Law of Pericles. As the prosperity of Athens grew, more and more foreigners crowded into Attica, with intermarriage inevitably occurring. A temporary halt to the pollution of the Athenian citizenry by the offspring of aliens came in 451 B.C., when the great Pericles pushed through a law restricting citizenship to those born of an Athenian father and an Athenian mother. Only four decades later, however, in order to make up the enormous losses suffered in the Peloponnesian War, Athens bestowed citizenship on tens of thousands of foreigners.

And in the fourth century, although the citizenship law of Pericles remained on the books, every variety of Levantine mongrel was claiming Athenian citizenship. The banking industry of Athens, for example, was entirely in the hands of Semites, who had taken Greek names and were awarded citizenship for “service to the state,” much in the way Jews and Negroes have been elevated to the British “nobility” by the score in recent decades.

Darkening of Hellas. Intermarriage was rife, and the darkening of the Hellenes of Athens was well under way. Racial, moral, and cultural decline went hand in hand. The second-century historian Polybius described his countrymen as “degenerate, pleasure-seeking beggars, without loyalty or belief, and without hope for a better future.”

A century later, in the reign of Augustus, the Roman writer Manilius reckoned the Hellenes among the dark nations (coloratae genies).

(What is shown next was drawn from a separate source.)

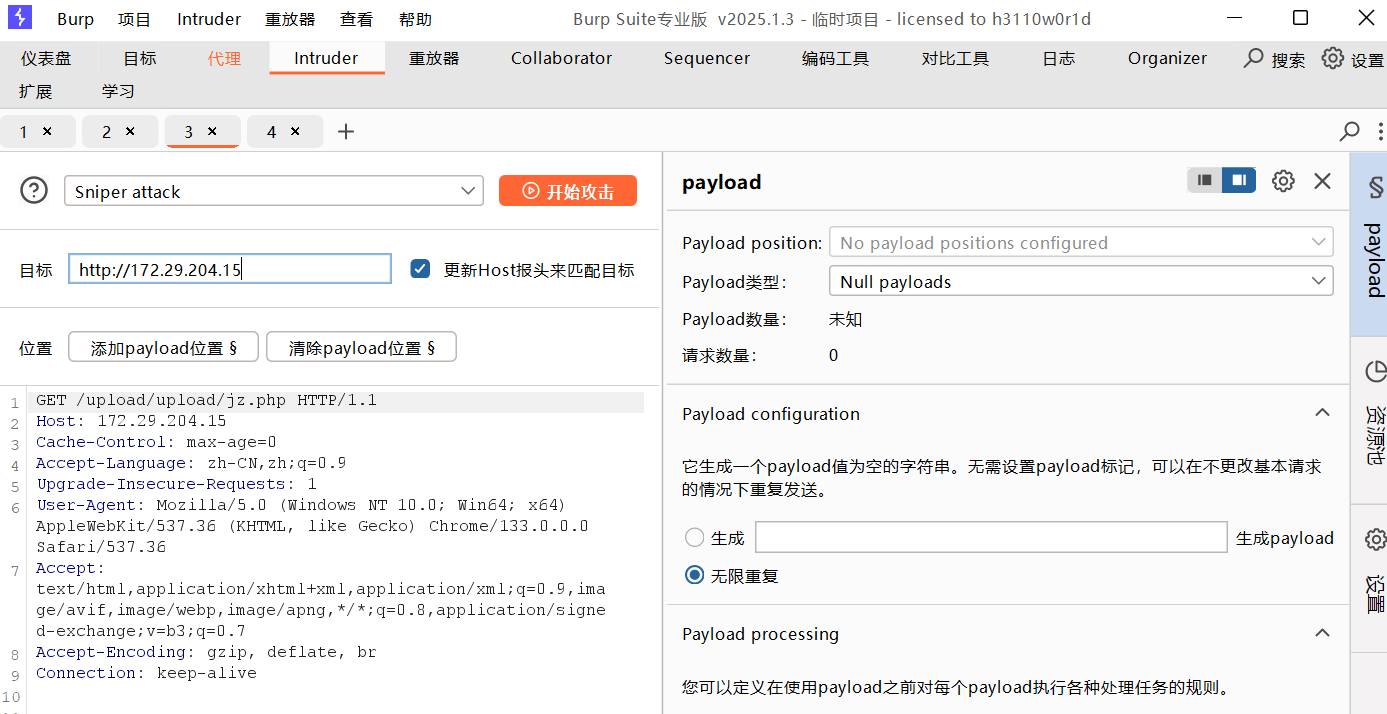The height and width of the screenshot is (714, 1387).
Task: Close the payload side panel
Action: (1322, 181)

And so the Athenians, like the Spartiates, passed from the pages of history.
 

Extermination or expulsion

If it is difficult to believe that as great a state as Athens could pass from Nordic genius and glory to mongrelized squalor in a few centuries, just think for a moment of the racial transformation of America which has taken place in a single century. And imagine what America will be like two or three centuries hence (barring a White revolution), when Whites are a minority, outnumbered by both Blacks and Chicanos. America’s technology and industry may coast along for a century or two on the momentum acquired from earlier generations, as Athens’ culture did, but the American people—the real Americans—will have passed from the pages of history.

The passing of the Hellenes must be regarded as one of the greatest tragedies of our race. A great-hearted and noble people, filled with genius and energy, they seized upon the resources in labor, material, and land which their conquest of the conservative Mediterranean world offered, and they wrought one of the most progressive civilizations this earth has yet seen. Indeed, many of their creations remain unsurpassed to this day.

This catastrophic mixing of bloods has occurred over and over again in the history and prehistory of our race, and each time it has been lethal. The knowledge of this has been with us a long time, but it has always failed us in the end. The Hellenes of Sparta and Athens both strove to keep their blood pure, but both ultimately perished. The only way they could have survived would have been to eliminate the entire indigenous population, either through expulsion or extermination, from the areas of the Mediterranean world in which they settled.

The Hellenes always possessed a certain feeling of racial unity, distinguishing themselves sharply from all those not of their blood, but this racial feeling was, unfortunately, usually overshadowed by intraracial conflicts. The rivalries between Hellenic city-states were so fierce and so pervasive, that the Mediterranean natives were more often looked upon as a resource to be used against other Hellenes than as a biological menace to be eliminated.